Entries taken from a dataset
** START **
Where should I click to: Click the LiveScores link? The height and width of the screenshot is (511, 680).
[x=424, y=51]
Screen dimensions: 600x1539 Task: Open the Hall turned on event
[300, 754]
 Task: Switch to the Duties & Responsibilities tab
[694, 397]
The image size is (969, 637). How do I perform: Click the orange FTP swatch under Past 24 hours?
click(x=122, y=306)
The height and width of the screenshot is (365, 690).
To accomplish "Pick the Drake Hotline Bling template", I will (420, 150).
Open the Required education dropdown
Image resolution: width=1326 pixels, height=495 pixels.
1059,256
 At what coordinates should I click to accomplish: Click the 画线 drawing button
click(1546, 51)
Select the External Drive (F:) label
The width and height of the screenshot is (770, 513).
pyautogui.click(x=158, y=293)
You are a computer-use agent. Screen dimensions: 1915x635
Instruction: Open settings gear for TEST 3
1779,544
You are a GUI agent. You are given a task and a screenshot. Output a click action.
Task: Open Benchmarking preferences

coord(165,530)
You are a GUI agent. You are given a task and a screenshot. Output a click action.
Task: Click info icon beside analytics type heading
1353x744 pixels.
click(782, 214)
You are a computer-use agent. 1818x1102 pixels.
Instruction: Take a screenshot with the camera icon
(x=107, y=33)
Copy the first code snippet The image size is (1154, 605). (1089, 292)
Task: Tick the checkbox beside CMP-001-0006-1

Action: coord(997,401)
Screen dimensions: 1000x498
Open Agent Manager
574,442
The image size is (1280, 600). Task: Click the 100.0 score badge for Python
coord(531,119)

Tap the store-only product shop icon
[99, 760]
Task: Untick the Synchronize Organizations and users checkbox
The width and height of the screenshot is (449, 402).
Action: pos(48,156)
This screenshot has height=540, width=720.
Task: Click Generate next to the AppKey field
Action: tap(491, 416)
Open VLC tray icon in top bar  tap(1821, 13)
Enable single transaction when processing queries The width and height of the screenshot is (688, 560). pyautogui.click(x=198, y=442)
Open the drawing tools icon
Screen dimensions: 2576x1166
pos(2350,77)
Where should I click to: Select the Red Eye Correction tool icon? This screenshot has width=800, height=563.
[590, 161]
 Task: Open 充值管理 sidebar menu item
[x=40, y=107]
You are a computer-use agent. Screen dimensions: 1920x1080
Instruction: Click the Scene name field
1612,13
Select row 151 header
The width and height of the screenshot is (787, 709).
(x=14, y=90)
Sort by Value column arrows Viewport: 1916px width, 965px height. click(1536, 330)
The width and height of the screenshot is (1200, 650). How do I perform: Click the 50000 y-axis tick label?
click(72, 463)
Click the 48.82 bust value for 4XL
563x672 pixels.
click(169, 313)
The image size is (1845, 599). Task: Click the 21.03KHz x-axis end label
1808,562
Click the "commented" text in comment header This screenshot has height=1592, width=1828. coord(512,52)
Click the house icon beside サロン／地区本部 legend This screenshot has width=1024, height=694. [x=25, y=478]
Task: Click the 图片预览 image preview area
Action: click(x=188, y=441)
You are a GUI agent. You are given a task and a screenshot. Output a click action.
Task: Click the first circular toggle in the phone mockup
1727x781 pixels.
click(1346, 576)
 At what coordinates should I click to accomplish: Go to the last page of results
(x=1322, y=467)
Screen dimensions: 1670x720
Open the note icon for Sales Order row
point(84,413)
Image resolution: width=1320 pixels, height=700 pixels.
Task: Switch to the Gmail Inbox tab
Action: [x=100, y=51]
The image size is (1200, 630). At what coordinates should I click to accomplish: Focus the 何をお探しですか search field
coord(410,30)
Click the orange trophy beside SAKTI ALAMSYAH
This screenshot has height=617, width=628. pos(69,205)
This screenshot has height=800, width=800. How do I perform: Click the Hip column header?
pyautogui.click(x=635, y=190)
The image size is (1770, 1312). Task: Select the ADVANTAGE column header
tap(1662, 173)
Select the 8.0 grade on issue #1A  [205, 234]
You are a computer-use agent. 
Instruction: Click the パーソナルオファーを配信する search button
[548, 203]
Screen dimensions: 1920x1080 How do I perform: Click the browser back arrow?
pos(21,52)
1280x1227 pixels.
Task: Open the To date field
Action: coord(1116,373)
** END **
GIVEN REQUEST —
How many lines in the records above contain the word "what"? Reply with the number only.

OUTPUT OF THE TASK —
3